What you are asked to do –
Write out the rows from the start through the line containing "pyautogui.click(x=221, y=49)", inclusive, replacing "Toggle" with "Press" and leaving everything else unchanged.

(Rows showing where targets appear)

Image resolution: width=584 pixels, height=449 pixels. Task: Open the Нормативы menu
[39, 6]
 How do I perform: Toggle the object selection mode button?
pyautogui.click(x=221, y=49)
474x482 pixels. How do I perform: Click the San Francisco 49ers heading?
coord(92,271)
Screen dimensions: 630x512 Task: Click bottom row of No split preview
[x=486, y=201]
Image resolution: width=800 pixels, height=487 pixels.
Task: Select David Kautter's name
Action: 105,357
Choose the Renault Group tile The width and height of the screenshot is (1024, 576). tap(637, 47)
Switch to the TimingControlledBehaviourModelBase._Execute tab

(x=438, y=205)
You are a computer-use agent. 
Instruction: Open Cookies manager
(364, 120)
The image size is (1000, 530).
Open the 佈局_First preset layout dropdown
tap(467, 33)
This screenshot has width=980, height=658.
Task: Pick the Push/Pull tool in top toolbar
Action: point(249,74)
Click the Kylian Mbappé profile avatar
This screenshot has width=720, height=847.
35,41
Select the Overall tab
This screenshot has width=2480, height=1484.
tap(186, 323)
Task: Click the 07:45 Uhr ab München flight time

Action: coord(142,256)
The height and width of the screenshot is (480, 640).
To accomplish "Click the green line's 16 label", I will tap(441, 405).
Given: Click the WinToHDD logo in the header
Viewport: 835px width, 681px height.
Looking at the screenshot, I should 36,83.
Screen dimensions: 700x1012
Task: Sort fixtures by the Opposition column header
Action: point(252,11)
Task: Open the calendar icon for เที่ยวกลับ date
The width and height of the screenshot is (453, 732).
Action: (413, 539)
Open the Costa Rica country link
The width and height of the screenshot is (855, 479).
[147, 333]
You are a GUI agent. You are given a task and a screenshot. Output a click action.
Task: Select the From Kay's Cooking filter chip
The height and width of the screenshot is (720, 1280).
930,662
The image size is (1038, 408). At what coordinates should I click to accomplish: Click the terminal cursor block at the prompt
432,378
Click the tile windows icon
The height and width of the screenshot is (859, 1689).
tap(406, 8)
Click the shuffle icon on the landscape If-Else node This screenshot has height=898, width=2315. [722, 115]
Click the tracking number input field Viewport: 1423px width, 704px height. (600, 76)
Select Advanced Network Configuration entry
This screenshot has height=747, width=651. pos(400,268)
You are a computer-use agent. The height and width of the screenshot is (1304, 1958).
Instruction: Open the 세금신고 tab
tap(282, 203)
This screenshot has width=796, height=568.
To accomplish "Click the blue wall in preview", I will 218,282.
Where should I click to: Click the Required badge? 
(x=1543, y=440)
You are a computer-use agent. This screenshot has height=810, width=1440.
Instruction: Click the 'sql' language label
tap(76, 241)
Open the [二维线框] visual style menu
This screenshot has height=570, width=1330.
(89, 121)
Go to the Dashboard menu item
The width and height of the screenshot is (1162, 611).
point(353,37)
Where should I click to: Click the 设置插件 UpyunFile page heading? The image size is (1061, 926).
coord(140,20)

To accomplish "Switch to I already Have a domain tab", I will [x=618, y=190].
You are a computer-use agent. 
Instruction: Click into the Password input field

Expected answer –
Image resolution: width=584 pixels, height=449 pixels. Task: Open the Нормативы menu
[39, 6]
 How do I perform: Press the object selection mode button?
pyautogui.click(x=221, y=49)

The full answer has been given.